■ **ASSIGNED TASK**
Pull out every line below holding the word "legend".

■ **GIVEN RECORDS**
◆ ◆ ◆ ◆

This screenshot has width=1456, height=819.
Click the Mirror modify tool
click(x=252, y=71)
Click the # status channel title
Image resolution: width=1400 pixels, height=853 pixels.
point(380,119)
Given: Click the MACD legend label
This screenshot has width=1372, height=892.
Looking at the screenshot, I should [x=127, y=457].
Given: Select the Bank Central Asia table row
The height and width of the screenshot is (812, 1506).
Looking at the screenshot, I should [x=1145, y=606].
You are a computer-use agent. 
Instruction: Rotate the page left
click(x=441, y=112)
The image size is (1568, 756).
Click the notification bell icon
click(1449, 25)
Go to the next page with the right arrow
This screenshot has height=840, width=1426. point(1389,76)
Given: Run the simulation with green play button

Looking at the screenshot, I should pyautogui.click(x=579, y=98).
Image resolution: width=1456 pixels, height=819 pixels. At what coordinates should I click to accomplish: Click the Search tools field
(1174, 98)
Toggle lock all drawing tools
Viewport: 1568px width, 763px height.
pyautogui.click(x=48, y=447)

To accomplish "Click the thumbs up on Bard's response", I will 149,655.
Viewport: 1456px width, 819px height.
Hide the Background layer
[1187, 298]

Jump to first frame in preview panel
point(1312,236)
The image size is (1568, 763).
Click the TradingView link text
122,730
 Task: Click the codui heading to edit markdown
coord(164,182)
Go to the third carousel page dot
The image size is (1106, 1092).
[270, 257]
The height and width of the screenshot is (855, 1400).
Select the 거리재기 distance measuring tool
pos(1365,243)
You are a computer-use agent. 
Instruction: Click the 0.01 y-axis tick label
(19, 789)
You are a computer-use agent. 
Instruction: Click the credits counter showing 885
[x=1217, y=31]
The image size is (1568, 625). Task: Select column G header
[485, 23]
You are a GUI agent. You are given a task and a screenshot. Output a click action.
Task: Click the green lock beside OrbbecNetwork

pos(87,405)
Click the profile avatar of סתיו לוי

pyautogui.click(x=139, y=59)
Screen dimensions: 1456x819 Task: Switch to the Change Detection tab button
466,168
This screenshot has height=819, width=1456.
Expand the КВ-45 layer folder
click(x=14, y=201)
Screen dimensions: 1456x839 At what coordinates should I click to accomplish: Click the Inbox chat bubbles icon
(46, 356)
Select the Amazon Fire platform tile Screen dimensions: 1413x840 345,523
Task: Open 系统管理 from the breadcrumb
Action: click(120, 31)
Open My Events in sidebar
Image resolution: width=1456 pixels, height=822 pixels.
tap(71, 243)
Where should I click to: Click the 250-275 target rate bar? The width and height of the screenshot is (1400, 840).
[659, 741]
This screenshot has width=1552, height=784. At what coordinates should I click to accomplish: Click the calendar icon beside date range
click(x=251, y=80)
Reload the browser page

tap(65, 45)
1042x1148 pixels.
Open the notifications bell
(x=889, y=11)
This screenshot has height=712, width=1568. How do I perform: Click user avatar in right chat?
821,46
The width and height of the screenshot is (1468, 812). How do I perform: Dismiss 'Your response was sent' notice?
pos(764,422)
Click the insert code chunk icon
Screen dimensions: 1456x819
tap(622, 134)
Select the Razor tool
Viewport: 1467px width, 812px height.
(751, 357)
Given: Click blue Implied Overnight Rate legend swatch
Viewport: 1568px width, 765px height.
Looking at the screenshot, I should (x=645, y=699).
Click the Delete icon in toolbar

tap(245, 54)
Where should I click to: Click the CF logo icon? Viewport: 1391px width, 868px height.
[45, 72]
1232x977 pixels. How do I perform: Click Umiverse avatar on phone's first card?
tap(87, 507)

◆ ◆ ◆ ◆

■ **TASK ANSWER**
Given: Click the MACD legend label
Given: Click blue Implied Overnight Rate legend swatch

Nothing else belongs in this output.